"Three McClatchy newspapers jointly endorse this candidate in Congress’ 13th District"
BY THE MODESTO BEE, FRESNO BEE AND MERCED SUN-STAR EDITORIAL BOARDS
MAY 08, 2022
The redistricting fiasco hurting Stanislaus and Fresno counties with poorly drawn legislative boundaries did manage to accomplish one thing, whether by design or accident: Nearly all congressional races in California clearly favor candidates from one party or the other. Except one.
The 13th Congressional District, whose heart is Merced County and the west third of Stanislaus County — and which also runs through parts of Fresno, Madera and San Joaquin counties — may be the only House seat without a clear party favorite. That makes us the most purple district in the state — both blue and red, without a distinct advantage for either heading to the June 7 primary.
Without an incumbent, the 13th District features a like number of candidates from both major parties: three Republicans and two Democrats, all earnest and energetic. All participated in a debate with three sister McClatchy newspapers — The Modesto and Fresno Bees and The Merced Sun-Star — sharing views that left little doubt where each stands.
Fortunately, one candidate easily rises above the others in experience, knowledge and record of effective representation. He also is the only one among the five hopefuls who actually lives in the 13th District. Adam Gray is one of us, and we deserve his representation in Washington, D.C.
The other Democrat, Phil Arballo, has impressive financial backing thanks to his willingness in 2020 to run against Devin Nunes, the divisive Republican who thankfully left Congress to run former President Donald Trump’s social media company. Arballo is to be commended for his past courage, and he handles himself well in a discussion of tough issues. But he doesn’t have anywhere near the experience of Gray, who has ably represented Merced and Stanislaus counties for nearly 10 years in the California Assembly.
13TH GOP HOPEFULS
Diego Martinez, a Merced Republican, provided debate answers from the far-right playbook. Twice he used “America first” language, a not-so-subtle dog-whistle to those on the extreme fringe. He doesn’t seem at all interested in representing the middle — in a district that is all about the middle.
It’s curious that John Duarte, the owner of a successful Hughson tree nursery and also a staunch conservative, chose not to run in the district in which he lives. The neighboring Fifth Congressional District takes in Stanislaus areas east of Highway 99, except for Ceres, but also runs through the conservative Mother Lode, including Tuolumne County, across a total of eight counties. With 42% Republican registration to Democrats’ 32%, the Fifth is about as red as you can get in California — seemingly perfect for someone like Duarte.
A few years ago, Duarte became a celebrity among property rights activists, farmers and other conservatives for fighting a federal government fine after plowing wetlands on property he bought in Tehama County. Duarte agreed to pay a $1 million settlement just before trial; his attorneys considered that a triumph, because the government had sought tens of millions of dollars in expenses and a $2.8 million fine. Duarte is not afraid to fight and could be an effective voice for conservative constituents, although he lacks previous office-holding experience.

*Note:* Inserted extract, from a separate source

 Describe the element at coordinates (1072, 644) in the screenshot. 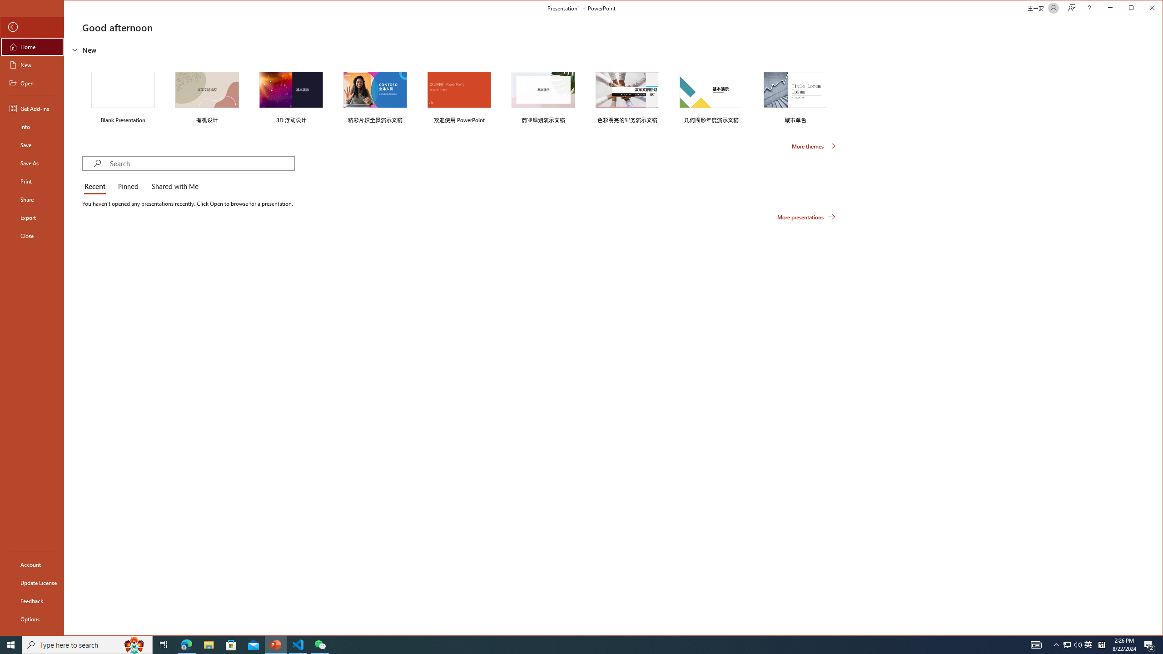

I see `'User Promoted Notification Area'` at that location.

It was troubling, however, that Duarte cited a discredited conspiracy theory in the debate before McClatchy editors, claiming twice that several leftist activists were arrested for setting forest fires in the Sierra Nevada. It just isn’t true, and Duarte will need to steer clear of misinformation sources if he hopes to win voters’ trust.
David Giglio of Madera County presents a more moderate Republican position. But he is hampered by the same drawback as Duarte, Martinez, and Arballo — inexperience.
AVOIDING BOTH EXTREMES
Gray’s command of the issues should be apparent to anyone watching the McClatchy debate, from inflation and wildfire prevention to water policy and COVID-19 relief. When asked if the 2020 presidential election was legitimate, others stumbled with discomfort while Gray gave a no-nonsense, clear answer of one word: “Yes.”

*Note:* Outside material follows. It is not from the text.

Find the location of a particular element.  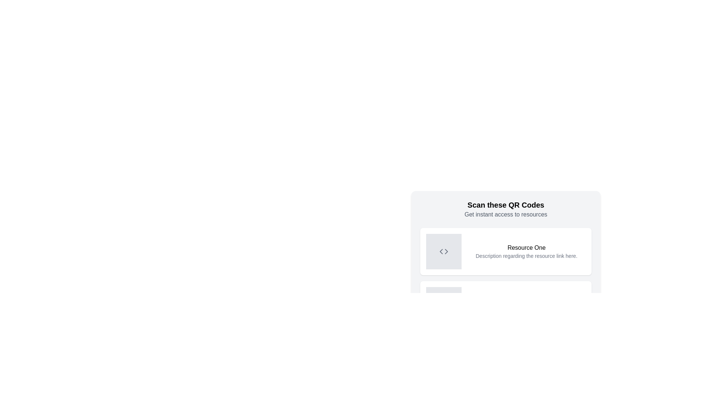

No one up and down the northern San Joaquin Valley has been a stronger leader against the state water grab. He helped organize and spoke at a 2018 rally that took hundreds of Valley farmers to the steps of the State Capitol in fervent protest. Gray walks the walk.

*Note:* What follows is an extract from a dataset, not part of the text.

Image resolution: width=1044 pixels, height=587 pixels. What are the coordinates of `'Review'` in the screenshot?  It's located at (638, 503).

Gray calls himself a “radical centrist,” backed by the congressional Blue Dog Democrats known for pragmatic, moderate views that enrage both extremes. It’s a badge of honor that he twice has been punished by progressive leadership of his own party for not being Democratic enough, losing committee assignments in both 2015 and 2020. In their eyes, he was too dang independent; in the eyes of our people, that’s perfect.
“The choice is clear,” said Gray in the McClatchy forum. “If you want a member of Congress who has no record, no experience and doesn’t even live in the district, then vote for any of my opponents, because they all fit that description. But if you want a member of Congress who actually lives here and has a proven track record of delivering for our community, I’d be honored to have your support.”
The Modesto Bee, Fresno Bee and Merced Sun-Star recommend Adam Gray for the 13th Congressional District.